Salt Lake City Issues Citywide Ban On Personal Fireworks
SALT LAKE CITY — Salt Lake City leaders have issued a citywide ban on Class C fireworks, also known as common fireworks, and novelty fireworks until further notice.
The announcement was made during a press conference Tuesday afternoon.
“They threaten life, safety and property here in Salt Lake City,” said Salt Lake City Mayor Erin Mendenhall.
“They threaten life, safety and property here in Salt Lake City and so that's why today I'm announcing a citywide ban on class-C fireworks, also known as common fireworks and novelty fireworks.” Erin Mendenhall pic.twitter.com/tEGoJYZpl5
— Debbie Worthen (@DebbieWorthen) June 22, 2021
Mendenhall said these fireworks are most commonly sold at neighborhood fireworks stands, including smoke bombs and sparklers.
The city has also banned open burning, including recreational fires, which is any fire that’s built outside for the purpose of cooking or warming.
These bans will remain in effect until further notice.
““I have full confidence in the assessment of fire danger made by Battalion Chief Allred and Chief Lieb this year,” said Mendenhall. “There has never been a greater concern by these experts about the threat of fire to Salt Lake City.”
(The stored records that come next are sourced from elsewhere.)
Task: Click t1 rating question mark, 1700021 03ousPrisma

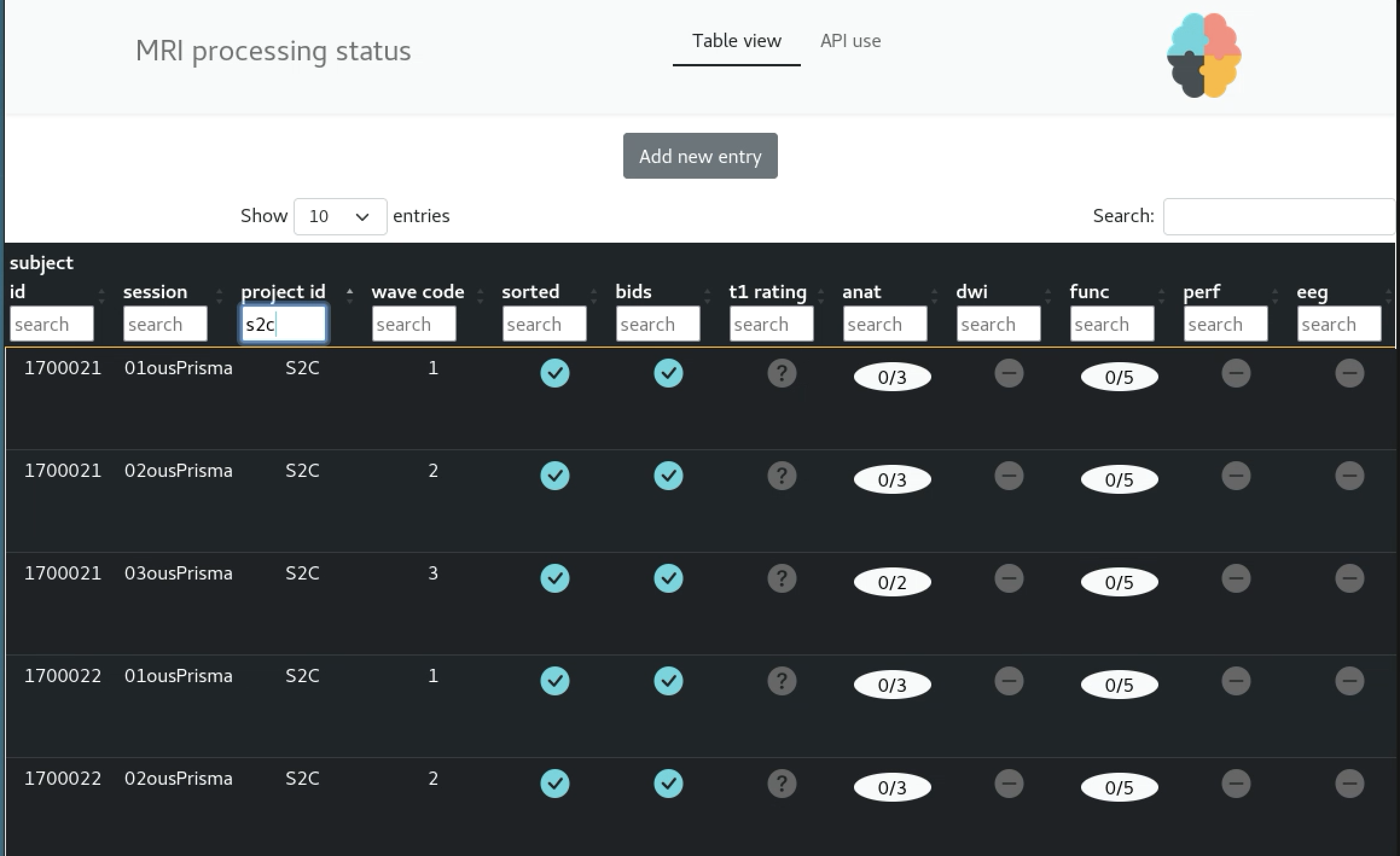Action: 782,578
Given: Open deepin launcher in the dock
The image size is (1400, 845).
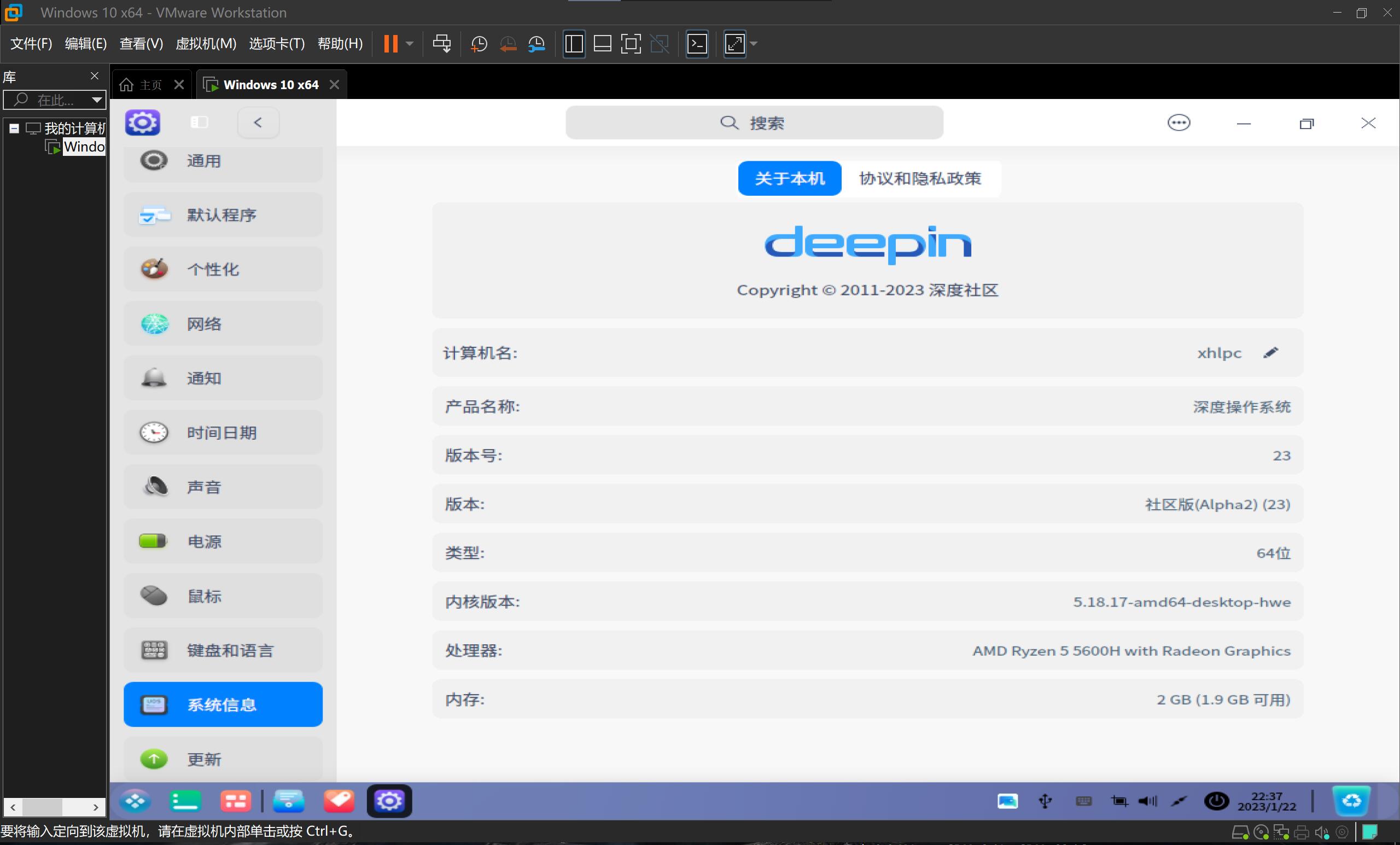Looking at the screenshot, I should click(135, 801).
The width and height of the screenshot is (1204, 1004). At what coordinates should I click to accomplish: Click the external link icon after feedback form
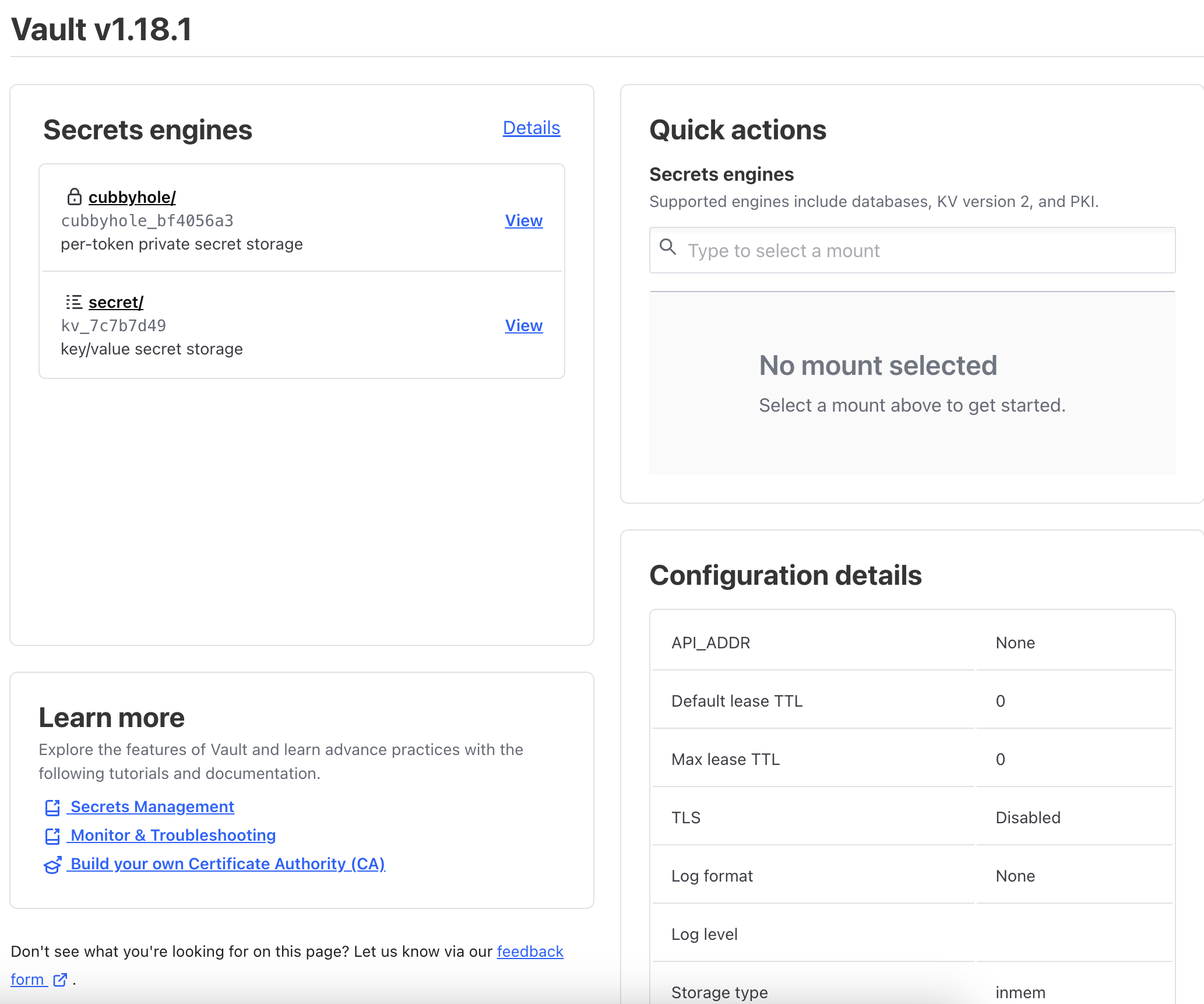(x=60, y=980)
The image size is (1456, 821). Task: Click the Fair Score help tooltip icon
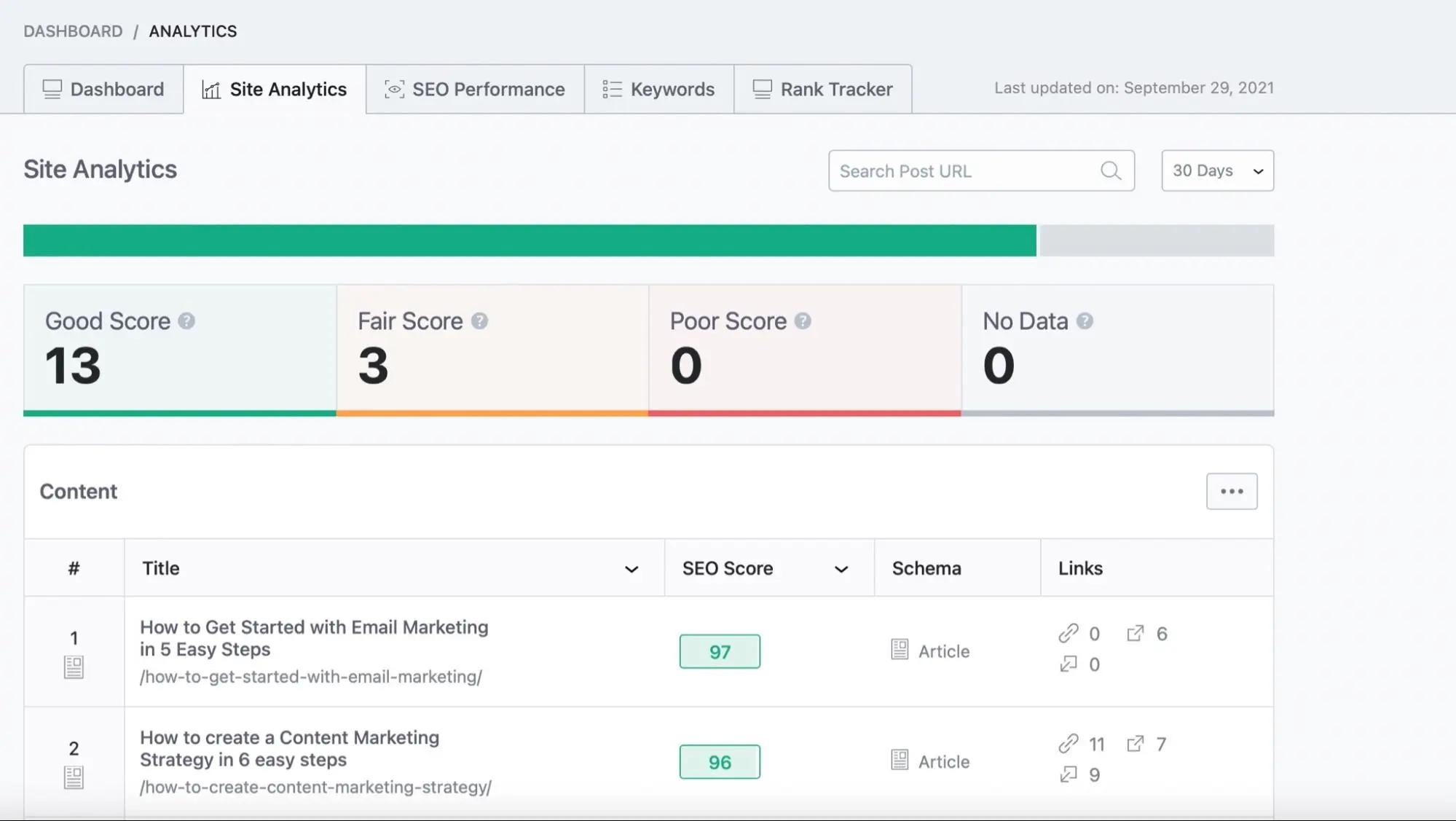pos(479,320)
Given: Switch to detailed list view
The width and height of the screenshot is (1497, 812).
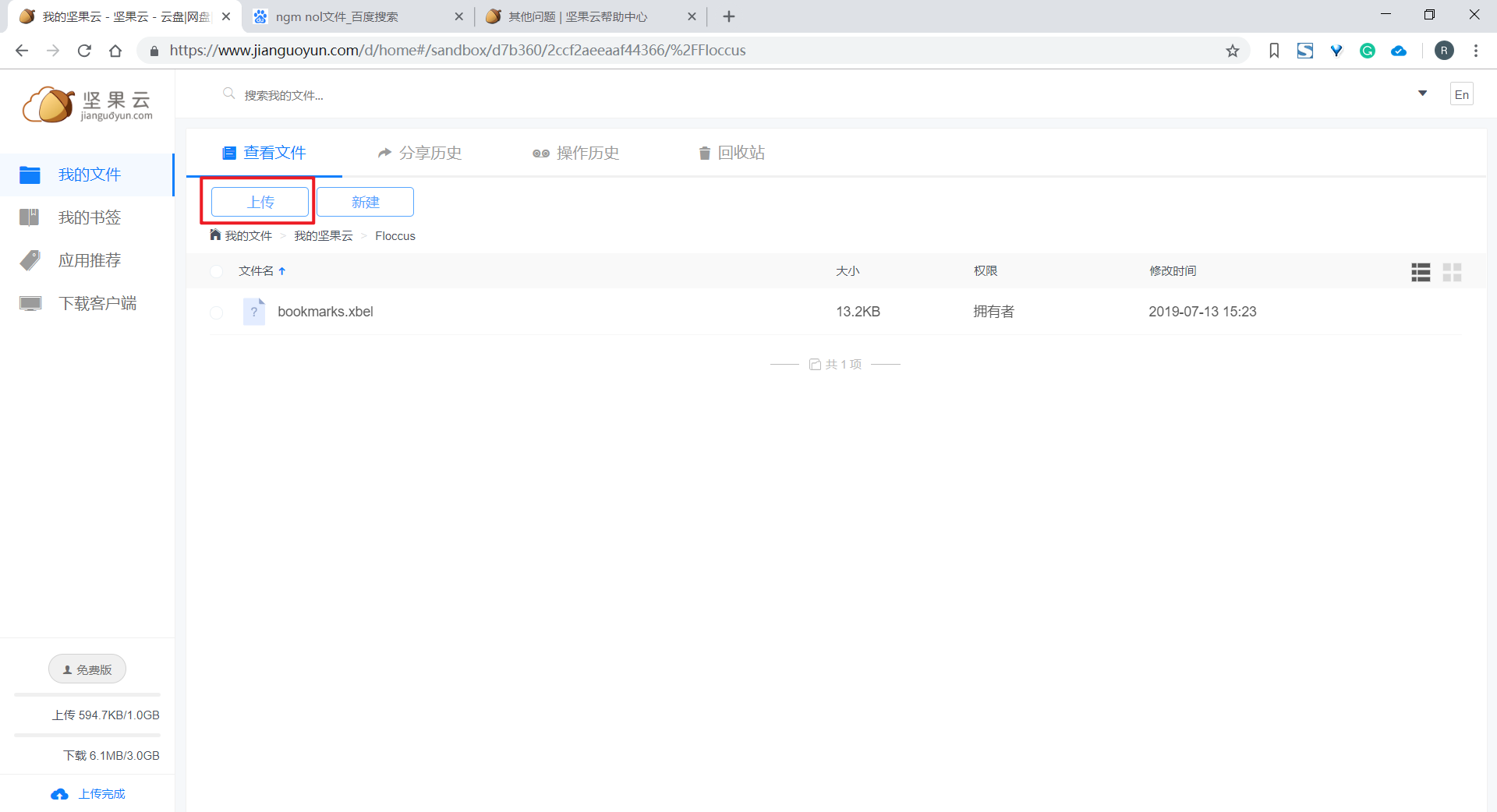Looking at the screenshot, I should 1420,272.
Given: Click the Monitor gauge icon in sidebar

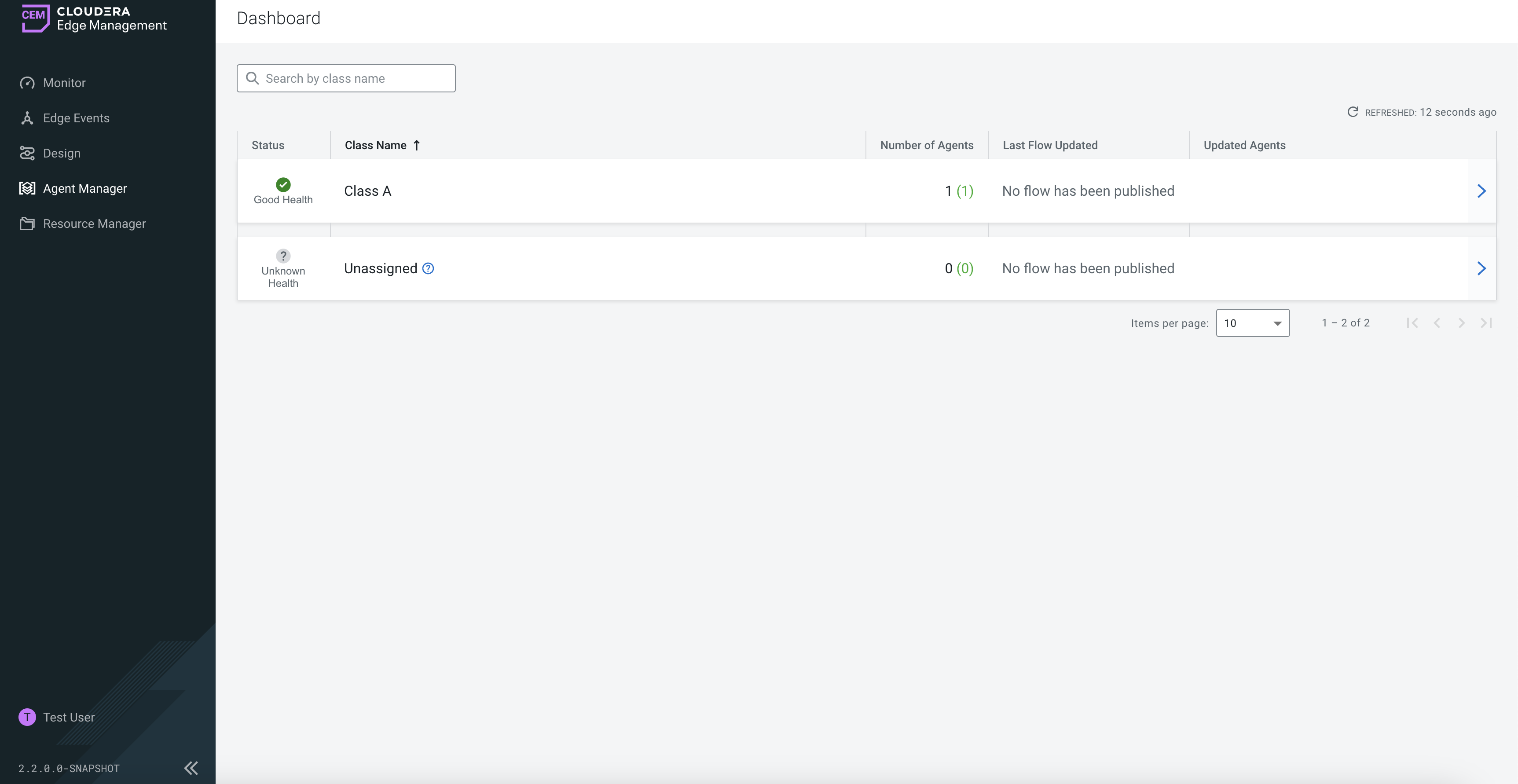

This applies to Class C fireworks, also known as Common fireworks, and Novelty fireworks – that are most commonly sold at neighborhood fireworks stands. It includes smoke bombs and sparklers. https://t.co/Y4EQ3DWdFs
— Mayor Erin Mendenhall (@slcmayor) June 22, 2021
Mendenhall said these recommendations were made with the health and safety of residents, businesses and firefighters in mind.
“I know this might feel like a loss of a beloved tradition for all of those Salt Lakers who love their driveway fireworks, and I understand it’s disappointing, but given our current climate, it’s simply not worth the risk,” said Mendenhall.
The mayor invited residents to attend one of the public firework demonstrations that will be held at Jordan Park on July 4th and at Liberty Park on July 24th.
Fire Chief Karl Lieb with the Salt Lake City Fire Department said firefighters have responded to 14 working fire incidents in the last 8 days, adding that we’re just entering the hottest part of the summer.
“For fire crews, quite frankly, it’s no longer if there’s going to be a fire, it’s when there’s going to be the next fire,” he said.
Lieb said not only are firework ignitions a risk to urban interface sage, brush or cheat grass — they’re a risk in our own backyards.
“This is a hazard that we have some control over. It’s a hazard that’s completely within our means to mitigate, which is why we feel a ban on all fireworks and novelties is appropriate and necessary,” said Lieb. “Salt Lake City is taking this action to try and eliminate and reduce any loss of life, injury or property loss this summer.”
The Fire Chief said he understands there will be people who violate the bans, but he said “it is not justification to ignore this common sense.”
Laura Briefer, director for the Salt Lake City Department of Public Utilities, joined the Mayor and Chief to discuss the detrimental impacts of wildfires on water resources.
“Just as wildfires have negative impacts to air quality and property, they can also affect the quantity and quality of water available,” she said.
Briefer said water supplies can be adversely affected during the active burning of a wildfire and for many years afterwards.
“We all have a part to play in protecting our water resources during this drought by following fire restrictions, being fire wise and vigorously applying indoor and outdoor water conservation measures,” she said.